THE DATA >>
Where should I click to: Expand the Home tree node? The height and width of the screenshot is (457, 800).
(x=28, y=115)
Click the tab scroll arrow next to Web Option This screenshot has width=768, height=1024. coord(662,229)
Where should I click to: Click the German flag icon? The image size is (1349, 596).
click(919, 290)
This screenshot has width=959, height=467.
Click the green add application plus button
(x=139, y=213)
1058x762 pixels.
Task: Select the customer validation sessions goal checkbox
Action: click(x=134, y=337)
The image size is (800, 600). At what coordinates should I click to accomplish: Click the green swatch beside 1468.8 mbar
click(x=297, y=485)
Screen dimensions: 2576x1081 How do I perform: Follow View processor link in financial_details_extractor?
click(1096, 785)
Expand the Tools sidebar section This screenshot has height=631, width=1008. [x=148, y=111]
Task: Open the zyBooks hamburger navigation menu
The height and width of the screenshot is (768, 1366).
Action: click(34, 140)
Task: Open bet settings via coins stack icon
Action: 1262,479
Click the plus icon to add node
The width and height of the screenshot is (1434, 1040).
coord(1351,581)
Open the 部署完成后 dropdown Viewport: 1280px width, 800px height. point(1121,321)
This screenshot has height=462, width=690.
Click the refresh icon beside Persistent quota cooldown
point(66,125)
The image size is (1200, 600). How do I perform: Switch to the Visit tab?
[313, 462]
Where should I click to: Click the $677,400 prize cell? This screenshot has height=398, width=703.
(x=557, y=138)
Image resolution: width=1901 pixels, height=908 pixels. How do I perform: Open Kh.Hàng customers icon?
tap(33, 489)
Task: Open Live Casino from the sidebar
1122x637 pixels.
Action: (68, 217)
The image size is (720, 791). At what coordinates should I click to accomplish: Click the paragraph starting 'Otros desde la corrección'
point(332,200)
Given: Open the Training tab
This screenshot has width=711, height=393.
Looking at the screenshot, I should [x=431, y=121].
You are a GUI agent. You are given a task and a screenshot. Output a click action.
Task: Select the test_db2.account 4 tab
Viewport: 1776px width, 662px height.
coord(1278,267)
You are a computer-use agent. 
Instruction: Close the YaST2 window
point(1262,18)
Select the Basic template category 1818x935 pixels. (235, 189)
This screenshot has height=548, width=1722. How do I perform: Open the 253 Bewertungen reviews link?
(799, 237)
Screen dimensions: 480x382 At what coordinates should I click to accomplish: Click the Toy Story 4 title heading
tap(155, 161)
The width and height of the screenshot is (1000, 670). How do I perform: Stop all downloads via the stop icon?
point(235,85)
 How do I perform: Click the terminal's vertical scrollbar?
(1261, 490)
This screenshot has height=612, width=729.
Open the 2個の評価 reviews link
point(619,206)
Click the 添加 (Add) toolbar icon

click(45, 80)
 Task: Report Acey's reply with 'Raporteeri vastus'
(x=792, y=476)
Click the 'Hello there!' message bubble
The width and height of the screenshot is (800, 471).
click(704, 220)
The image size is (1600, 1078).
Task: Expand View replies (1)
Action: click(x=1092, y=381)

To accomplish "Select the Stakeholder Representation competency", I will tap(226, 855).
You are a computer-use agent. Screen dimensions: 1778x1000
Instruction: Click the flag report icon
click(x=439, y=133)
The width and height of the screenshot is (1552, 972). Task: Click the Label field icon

ACTIVITY >>
In full and unchanged, repeat the data above.

RESPONSE AREA >>
Where should I click to: Expand the Home tree node? The height and width of the screenshot is (457, 800).
(x=28, y=115)
Click the tab scroll arrow next to Web Option This screenshot has width=768, height=1024. coord(662,229)
Where should I click to: Click the German flag icon? The image size is (1349, 596).
click(919, 290)
This screenshot has width=959, height=467.
Click the green add application plus button
(x=139, y=213)
1058x762 pixels.
Task: Select the customer validation sessions goal checkbox
Action: click(x=134, y=337)
The image size is (800, 600). At what coordinates should I click to accomplish: Click the green swatch beside 1468.8 mbar
click(x=297, y=485)
Screen dimensions: 2576x1081 How do I perform: Follow View processor link in financial_details_extractor?
click(1096, 785)
Expand the Tools sidebar section This screenshot has height=631, width=1008. [x=148, y=111]
Task: Open the zyBooks hamburger navigation menu
The height and width of the screenshot is (768, 1366).
Action: click(34, 140)
Task: Open bet settings via coins stack icon
Action: 1262,479
Click the plus icon to add node
The width and height of the screenshot is (1434, 1040).
coord(1351,581)
Open the 部署完成后 dropdown Viewport: 1280px width, 800px height. point(1121,321)
This screenshot has height=462, width=690.
Click the refresh icon beside Persistent quota cooldown
point(66,125)
The image size is (1200, 600). How do I perform: Switch to the Visit tab?
[313, 462]
Where should I click to: Click the $677,400 prize cell? This screenshot has height=398, width=703.
(x=557, y=138)
Image resolution: width=1901 pixels, height=908 pixels. How do I perform: Open Kh.Hàng customers icon?
tap(33, 489)
Task: Open Live Casino from the sidebar
1122x637 pixels.
Action: (68, 217)
The image size is (720, 791). At what coordinates should I click to accomplish: Click the paragraph starting 'Otros desde la corrección'
point(332,200)
Given: Open the Training tab
This screenshot has width=711, height=393.
Looking at the screenshot, I should [x=431, y=121].
You are a GUI agent. You are given a task and a screenshot. Output a click action.
Task: Select the test_db2.account 4 tab
Viewport: 1776px width, 662px height.
coord(1278,267)
You are a computer-use agent. 
Instruction: Close the YaST2 window
point(1262,18)
Select the Basic template category 1818x935 pixels. (235, 189)
This screenshot has height=548, width=1722. How do I perform: Open the 253 Bewertungen reviews link?
(799, 237)
Screen dimensions: 480x382 At what coordinates should I click to accomplish: Click the Toy Story 4 title heading
tap(155, 161)
The width and height of the screenshot is (1000, 670). How do I perform: Stop all downloads via the stop icon?
point(235,85)
 How do I perform: Click the terminal's vertical scrollbar?
(1261, 490)
This screenshot has height=612, width=729.
Open the 2個の評価 reviews link
point(619,206)
Click the 添加 (Add) toolbar icon

click(45, 80)
 Task: Report Acey's reply with 'Raporteeri vastus'
(x=792, y=476)
Click the 'Hello there!' message bubble
The width and height of the screenshot is (800, 471).
click(704, 220)
The image size is (1600, 1078).
Task: Expand View replies (1)
Action: click(x=1092, y=381)

To accomplish "Select the Stakeholder Representation competency", I will tap(226, 855).
You are a computer-use agent. Screen dimensions: 1778x1000
Instruction: Click the flag report icon
click(x=439, y=133)
The width and height of the screenshot is (1552, 972). Task: Click the Label field icon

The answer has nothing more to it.